PROMPT:
Lines from the one containing "This screenshot has" to the end of the records, both ends included and exactly as written, are the whole answer, and no pictures go in it.

AVAILABLE DATA:
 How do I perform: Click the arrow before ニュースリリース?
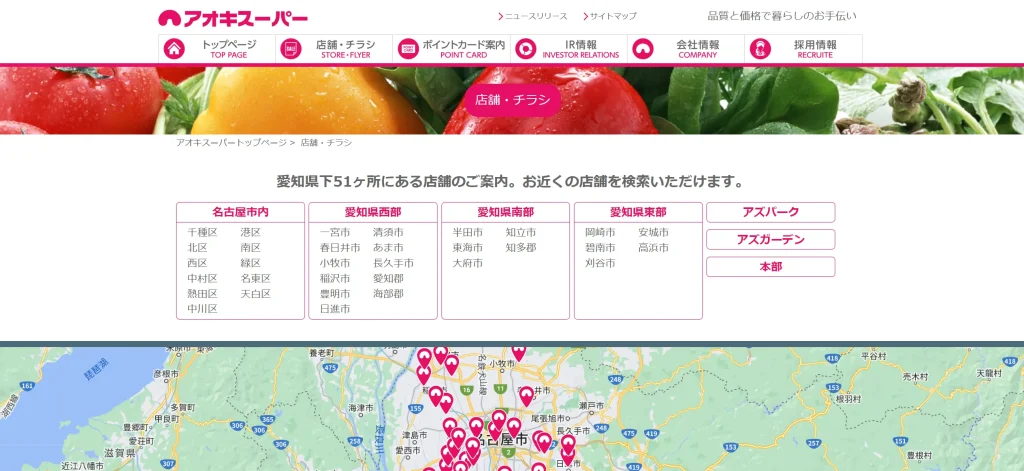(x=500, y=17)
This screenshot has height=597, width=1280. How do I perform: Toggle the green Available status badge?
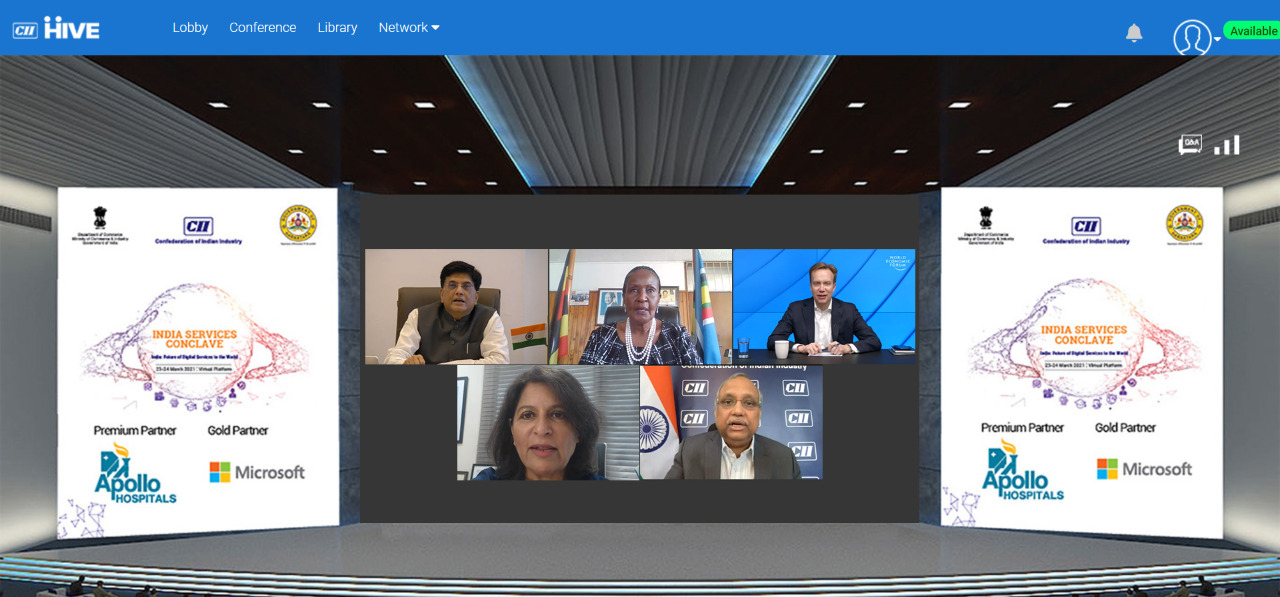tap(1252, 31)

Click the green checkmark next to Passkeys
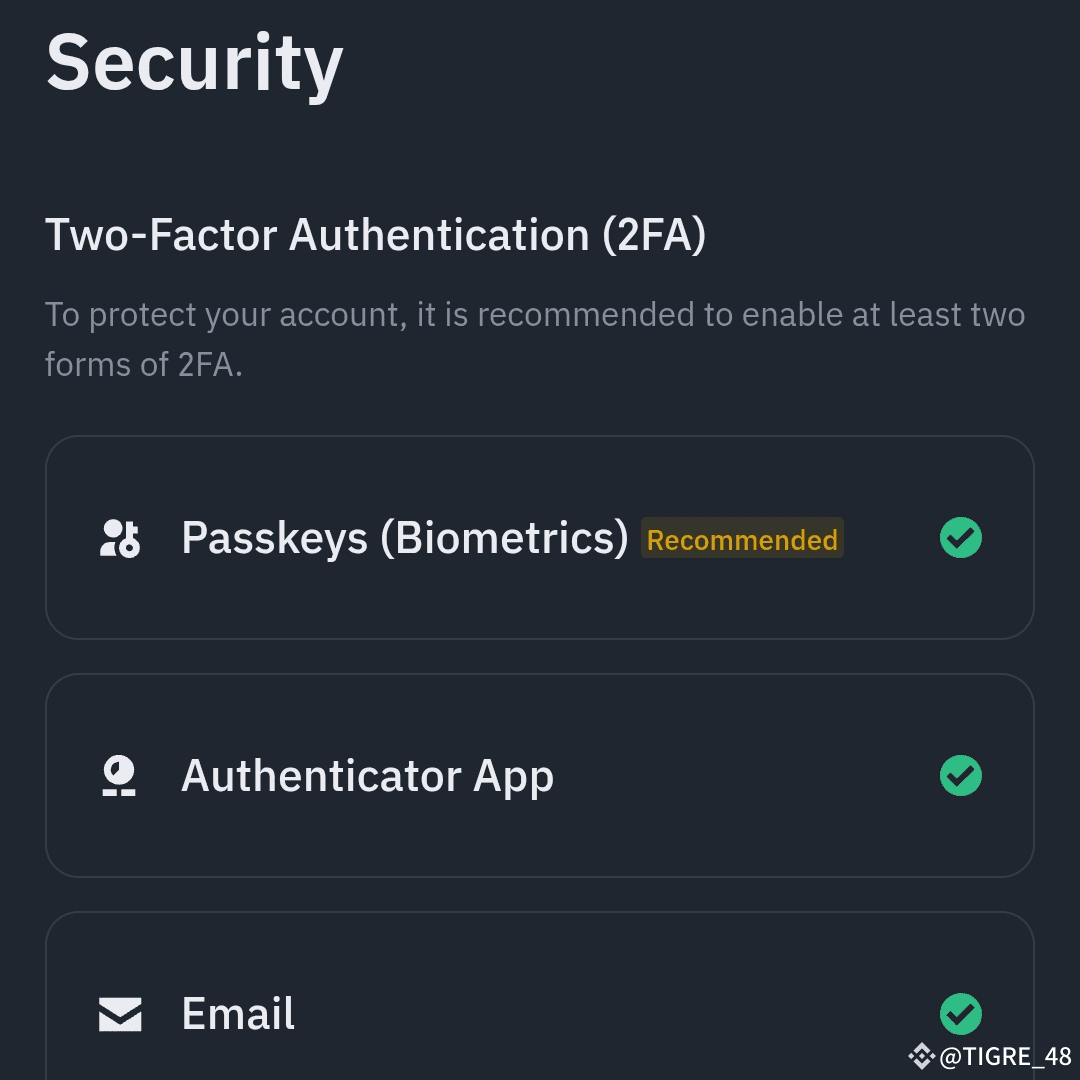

WRITTEN ANSWER:
This screenshot has height=597, width=1280. How do I perform: Toggle the green Available status badge?
tap(1252, 31)

Click the green checkmark next to Passkeys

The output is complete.